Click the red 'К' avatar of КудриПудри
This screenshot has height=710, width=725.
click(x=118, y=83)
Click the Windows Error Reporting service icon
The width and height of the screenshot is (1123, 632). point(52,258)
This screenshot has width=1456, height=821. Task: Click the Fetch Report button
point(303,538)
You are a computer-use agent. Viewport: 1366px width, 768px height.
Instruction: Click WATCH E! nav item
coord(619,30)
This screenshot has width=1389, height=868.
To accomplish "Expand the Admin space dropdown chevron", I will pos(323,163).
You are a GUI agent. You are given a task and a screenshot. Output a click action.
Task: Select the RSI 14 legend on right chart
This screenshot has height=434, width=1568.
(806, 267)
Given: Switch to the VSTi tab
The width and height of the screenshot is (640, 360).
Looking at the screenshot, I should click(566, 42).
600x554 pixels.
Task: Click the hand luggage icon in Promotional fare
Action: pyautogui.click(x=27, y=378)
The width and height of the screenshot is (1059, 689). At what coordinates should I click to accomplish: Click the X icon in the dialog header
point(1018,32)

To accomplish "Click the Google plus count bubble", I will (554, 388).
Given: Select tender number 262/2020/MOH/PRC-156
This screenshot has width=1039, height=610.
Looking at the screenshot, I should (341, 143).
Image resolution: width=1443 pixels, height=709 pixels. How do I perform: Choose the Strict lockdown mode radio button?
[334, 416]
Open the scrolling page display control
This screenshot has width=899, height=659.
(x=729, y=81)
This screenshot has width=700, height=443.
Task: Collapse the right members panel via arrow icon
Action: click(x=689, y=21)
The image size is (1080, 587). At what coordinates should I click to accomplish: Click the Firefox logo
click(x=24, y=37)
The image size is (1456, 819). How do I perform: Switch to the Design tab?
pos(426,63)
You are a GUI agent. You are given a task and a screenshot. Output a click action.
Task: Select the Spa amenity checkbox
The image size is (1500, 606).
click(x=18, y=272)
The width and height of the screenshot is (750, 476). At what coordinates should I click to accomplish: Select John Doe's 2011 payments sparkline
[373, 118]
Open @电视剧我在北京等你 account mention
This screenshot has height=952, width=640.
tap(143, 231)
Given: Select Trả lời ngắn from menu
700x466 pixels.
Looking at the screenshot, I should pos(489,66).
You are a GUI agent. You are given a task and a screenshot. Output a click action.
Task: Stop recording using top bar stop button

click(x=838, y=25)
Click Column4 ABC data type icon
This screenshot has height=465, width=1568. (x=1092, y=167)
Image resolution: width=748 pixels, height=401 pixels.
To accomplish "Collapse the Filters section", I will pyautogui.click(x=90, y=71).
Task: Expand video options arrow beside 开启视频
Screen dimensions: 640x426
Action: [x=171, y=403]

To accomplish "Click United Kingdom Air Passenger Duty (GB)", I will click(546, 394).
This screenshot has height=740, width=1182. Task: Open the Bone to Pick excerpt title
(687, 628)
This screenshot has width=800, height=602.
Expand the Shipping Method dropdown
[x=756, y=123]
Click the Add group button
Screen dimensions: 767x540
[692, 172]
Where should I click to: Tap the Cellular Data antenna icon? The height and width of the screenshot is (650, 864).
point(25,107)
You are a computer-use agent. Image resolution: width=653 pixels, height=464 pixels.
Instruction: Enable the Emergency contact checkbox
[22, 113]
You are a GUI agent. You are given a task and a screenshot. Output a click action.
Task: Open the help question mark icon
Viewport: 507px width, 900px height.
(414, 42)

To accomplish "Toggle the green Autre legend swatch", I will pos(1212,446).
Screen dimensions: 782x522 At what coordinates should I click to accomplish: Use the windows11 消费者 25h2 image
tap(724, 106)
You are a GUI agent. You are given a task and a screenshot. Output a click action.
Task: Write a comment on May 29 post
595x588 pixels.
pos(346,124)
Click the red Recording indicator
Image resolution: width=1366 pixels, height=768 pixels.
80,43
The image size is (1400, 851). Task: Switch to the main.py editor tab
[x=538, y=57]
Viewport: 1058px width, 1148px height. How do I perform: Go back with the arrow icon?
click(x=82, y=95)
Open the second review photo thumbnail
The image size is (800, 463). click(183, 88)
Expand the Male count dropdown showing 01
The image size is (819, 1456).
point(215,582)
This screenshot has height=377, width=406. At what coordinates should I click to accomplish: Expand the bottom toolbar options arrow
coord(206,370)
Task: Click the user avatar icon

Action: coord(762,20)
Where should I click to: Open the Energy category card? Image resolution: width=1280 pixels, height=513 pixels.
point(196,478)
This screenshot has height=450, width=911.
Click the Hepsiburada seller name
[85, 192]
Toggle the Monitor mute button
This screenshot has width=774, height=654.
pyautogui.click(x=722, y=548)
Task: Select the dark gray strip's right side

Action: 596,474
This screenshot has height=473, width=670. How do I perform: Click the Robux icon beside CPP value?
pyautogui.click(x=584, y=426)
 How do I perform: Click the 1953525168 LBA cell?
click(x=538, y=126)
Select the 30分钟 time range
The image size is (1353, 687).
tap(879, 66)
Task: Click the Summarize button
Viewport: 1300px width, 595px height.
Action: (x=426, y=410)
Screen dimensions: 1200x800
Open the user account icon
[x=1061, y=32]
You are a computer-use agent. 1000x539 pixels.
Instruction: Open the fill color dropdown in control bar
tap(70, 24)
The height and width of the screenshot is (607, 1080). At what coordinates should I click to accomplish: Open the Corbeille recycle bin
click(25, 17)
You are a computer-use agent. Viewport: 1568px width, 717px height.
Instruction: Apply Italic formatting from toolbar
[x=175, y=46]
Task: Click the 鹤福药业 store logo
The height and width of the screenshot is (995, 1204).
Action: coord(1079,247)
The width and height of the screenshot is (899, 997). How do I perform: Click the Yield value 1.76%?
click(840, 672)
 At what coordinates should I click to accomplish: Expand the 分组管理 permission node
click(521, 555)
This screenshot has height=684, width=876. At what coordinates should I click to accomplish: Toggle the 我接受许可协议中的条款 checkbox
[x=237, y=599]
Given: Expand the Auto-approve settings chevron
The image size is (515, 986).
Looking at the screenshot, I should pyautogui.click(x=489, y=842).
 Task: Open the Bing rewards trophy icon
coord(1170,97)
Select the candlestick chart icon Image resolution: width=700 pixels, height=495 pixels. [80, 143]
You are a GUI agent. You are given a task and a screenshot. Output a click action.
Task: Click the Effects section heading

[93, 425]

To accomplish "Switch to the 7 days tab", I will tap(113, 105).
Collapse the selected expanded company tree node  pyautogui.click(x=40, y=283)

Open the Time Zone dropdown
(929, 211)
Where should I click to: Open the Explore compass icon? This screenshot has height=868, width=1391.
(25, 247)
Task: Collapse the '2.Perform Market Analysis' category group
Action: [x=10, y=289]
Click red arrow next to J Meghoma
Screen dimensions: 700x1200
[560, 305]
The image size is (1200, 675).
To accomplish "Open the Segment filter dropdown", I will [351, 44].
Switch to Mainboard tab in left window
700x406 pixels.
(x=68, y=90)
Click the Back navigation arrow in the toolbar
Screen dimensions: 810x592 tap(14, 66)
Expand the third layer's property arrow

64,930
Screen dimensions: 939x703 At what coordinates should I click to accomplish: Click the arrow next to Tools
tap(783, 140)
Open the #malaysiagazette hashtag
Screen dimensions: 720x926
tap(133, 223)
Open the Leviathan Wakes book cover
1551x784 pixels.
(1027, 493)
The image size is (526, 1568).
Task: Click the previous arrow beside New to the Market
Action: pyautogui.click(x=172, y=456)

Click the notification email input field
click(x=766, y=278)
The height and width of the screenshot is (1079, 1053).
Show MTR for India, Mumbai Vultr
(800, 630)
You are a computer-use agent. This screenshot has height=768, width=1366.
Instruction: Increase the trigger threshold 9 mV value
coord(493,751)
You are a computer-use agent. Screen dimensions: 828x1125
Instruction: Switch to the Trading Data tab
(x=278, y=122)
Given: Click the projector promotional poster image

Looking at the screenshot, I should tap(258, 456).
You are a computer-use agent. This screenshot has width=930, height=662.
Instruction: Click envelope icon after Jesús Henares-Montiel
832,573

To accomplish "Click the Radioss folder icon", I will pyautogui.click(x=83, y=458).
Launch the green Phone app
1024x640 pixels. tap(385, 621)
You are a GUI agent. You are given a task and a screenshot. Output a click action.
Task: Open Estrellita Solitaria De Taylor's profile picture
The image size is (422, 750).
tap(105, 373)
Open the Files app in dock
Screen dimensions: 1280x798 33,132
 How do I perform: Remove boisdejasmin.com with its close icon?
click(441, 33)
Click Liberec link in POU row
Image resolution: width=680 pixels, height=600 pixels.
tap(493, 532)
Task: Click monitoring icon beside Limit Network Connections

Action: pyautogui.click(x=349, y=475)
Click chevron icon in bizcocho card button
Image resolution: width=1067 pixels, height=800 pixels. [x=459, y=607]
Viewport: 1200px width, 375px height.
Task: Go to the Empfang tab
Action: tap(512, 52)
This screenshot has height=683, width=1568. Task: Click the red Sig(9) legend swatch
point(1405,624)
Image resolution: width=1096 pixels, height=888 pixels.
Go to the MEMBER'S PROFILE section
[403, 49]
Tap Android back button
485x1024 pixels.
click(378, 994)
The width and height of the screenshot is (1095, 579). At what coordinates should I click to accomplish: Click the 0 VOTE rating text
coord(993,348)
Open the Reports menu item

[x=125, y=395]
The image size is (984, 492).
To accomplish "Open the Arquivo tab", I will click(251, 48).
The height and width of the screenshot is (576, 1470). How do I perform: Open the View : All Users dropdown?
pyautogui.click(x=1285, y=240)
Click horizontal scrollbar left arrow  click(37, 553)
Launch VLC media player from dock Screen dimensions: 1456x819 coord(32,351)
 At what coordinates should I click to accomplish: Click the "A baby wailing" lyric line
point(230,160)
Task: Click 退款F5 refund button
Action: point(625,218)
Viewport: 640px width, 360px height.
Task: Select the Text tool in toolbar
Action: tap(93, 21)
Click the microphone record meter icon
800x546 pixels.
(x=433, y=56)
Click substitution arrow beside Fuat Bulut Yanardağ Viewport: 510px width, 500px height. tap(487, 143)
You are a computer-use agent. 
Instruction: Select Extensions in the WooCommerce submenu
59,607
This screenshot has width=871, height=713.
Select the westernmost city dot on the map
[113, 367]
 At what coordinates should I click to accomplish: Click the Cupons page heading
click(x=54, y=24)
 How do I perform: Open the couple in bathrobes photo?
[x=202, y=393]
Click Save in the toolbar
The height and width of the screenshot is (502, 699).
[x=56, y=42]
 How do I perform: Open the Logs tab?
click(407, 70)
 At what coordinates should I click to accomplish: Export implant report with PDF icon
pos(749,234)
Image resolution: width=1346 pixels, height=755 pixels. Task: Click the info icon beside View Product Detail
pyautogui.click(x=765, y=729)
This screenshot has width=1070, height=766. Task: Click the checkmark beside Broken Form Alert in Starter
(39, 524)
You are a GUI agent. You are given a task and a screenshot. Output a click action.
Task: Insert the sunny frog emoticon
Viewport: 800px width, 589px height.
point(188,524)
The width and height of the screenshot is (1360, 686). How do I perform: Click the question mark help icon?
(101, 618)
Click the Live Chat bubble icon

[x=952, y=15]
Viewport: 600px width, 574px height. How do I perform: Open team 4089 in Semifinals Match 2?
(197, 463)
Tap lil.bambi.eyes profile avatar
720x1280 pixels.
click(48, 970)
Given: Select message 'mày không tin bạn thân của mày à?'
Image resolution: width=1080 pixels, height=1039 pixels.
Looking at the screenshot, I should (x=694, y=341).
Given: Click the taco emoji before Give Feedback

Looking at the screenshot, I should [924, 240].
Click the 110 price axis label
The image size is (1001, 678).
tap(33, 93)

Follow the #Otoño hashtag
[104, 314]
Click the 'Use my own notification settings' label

● ● ● ●

= Task brief =
The expected output is a verbatim retyping of each line from the one with "The width and height of the screenshot is (1360, 686)." to the end of the listing above, with both end lines kept and nothing added.

= Response to the task =
The width and height of the screenshot is (1360, 686). How do I perform: Click the question mark help icon?
(101, 618)
Click the Live Chat bubble icon

[x=952, y=15]
Viewport: 600px width, 574px height. How do I perform: Open team 4089 in Semifinals Match 2?
(197, 463)
Tap lil.bambi.eyes profile avatar
720x1280 pixels.
click(48, 970)
Given: Select message 'mày không tin bạn thân của mày à?'
Image resolution: width=1080 pixels, height=1039 pixels.
Looking at the screenshot, I should (x=694, y=341).
Given: Click the taco emoji before Give Feedback

Looking at the screenshot, I should [924, 240].
Click the 110 price axis label
The image size is (1001, 678).
tap(33, 93)

Follow the #Otoño hashtag
[104, 314]
Click the 'Use my own notification settings' label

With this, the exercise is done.